### PAGE EXTRACT
§
In Minnesota, you show up at the polling place, say your name and address,
they find you on the registration list, check you off, and hand you a ballot.
No need to prove you are who you say you are. If someone pretends to be you
before you vote, then it's immediately and obviously brought to the attention
of the judges (and we aren't seeing a massive wave of fakery now). If someone
pretended to be you after you vote, they'd get caught.

Of course, someone could fake it, with someone's registration that they know
won't vote. But if they repeated it at a single precinct, the odds of being
recognized as a repeat voter by the election judges goes up. So they would
have to move from precinct to precinct, with a list of viable registered non-
voters to use.

Now, consider scale. A statewide Minnesota election is about 1.5M voters. To
move the outcome 1% requires 15,000 votes. If one person can manage to vote
illegally ten times in a day, it would require 1500 people in a conspiracy.
§
### RECORDS
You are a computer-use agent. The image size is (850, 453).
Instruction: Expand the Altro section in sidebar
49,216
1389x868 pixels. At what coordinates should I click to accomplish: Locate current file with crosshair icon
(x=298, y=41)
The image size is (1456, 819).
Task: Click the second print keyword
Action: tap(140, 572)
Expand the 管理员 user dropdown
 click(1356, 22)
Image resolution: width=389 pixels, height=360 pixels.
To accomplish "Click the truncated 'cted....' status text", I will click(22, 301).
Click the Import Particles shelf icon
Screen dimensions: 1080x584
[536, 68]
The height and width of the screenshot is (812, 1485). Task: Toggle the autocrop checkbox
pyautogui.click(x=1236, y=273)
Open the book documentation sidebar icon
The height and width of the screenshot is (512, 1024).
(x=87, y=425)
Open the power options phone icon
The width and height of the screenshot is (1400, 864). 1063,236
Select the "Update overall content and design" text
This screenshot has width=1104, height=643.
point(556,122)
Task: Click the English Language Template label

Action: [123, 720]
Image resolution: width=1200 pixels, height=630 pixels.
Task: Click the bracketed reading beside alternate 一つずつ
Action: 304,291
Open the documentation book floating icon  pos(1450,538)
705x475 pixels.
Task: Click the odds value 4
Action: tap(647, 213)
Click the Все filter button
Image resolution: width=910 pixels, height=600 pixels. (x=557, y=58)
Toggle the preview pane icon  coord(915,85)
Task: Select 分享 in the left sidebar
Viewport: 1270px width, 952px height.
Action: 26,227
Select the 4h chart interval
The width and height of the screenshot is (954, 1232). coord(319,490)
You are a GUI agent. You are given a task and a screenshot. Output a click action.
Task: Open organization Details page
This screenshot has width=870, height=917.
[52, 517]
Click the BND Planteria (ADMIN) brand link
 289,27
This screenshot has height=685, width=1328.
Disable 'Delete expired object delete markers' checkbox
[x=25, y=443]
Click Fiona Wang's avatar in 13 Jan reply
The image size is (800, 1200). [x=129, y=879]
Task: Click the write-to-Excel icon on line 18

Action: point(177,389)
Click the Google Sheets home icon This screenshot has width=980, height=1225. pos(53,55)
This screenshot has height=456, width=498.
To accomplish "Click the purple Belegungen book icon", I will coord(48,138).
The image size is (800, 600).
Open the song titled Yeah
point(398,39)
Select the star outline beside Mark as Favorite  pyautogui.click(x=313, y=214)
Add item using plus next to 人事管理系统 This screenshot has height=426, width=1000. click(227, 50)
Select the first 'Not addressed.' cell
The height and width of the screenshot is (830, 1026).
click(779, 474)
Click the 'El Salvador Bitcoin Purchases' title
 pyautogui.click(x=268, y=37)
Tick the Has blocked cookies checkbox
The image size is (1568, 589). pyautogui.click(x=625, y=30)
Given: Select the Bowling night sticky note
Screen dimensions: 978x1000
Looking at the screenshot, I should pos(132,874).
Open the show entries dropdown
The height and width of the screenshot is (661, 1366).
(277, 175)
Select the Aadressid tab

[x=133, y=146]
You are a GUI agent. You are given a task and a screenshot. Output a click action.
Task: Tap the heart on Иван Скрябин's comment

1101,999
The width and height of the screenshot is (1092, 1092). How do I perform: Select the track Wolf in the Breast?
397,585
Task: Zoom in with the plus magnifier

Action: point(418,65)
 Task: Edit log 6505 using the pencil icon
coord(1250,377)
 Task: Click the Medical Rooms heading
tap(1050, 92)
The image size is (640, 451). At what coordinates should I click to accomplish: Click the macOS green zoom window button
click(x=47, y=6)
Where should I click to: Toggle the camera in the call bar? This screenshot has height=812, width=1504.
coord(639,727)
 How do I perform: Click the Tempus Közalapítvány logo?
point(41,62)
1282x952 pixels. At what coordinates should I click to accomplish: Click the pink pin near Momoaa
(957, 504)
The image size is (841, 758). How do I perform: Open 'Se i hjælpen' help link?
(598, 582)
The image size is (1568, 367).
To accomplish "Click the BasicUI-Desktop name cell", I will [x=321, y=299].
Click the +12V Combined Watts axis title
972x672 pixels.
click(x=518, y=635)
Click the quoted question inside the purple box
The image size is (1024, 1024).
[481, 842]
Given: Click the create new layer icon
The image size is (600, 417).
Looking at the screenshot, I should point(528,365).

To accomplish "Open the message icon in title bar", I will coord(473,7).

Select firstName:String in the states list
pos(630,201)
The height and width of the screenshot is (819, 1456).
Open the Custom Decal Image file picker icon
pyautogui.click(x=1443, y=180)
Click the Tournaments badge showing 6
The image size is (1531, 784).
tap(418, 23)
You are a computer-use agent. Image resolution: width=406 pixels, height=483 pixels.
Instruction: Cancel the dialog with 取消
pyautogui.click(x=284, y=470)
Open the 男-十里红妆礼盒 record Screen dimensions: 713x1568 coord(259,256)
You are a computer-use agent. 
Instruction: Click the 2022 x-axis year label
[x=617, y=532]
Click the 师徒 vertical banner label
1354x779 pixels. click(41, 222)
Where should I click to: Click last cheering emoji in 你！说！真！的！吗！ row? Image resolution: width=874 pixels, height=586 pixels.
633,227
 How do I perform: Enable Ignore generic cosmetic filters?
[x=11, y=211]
§
### LIST OF TASKS
A – In the Minnesota voting passage, how many votes would it take to shift a statewide election outcome by 1%?
B – Extend the Minnesota voting passage, picking up after its last sentence.

### THE REPLIES
A – 15,000 votes.

B –
Plus data management, tight enough for no errors. And NO leaks while these
1500 people are trained (and probably paid, if you want that many).

With that in mind, the idea of actually manipulating the election with votes
that could be prevented with Voter ID is absurd. But! If we put ID laws in
place, we could well reduce the number of voters by 1%, and that result would
be biased toward people who are poor or otherwise not fully integrated into
mainstream society.

Election manipulation, completely legal, and more effective than the mechanism
it purports to prevent. Ugh.

And hey, if voters are dumb enough to fall for that, maybe we can get them
excited for touchscreen machines!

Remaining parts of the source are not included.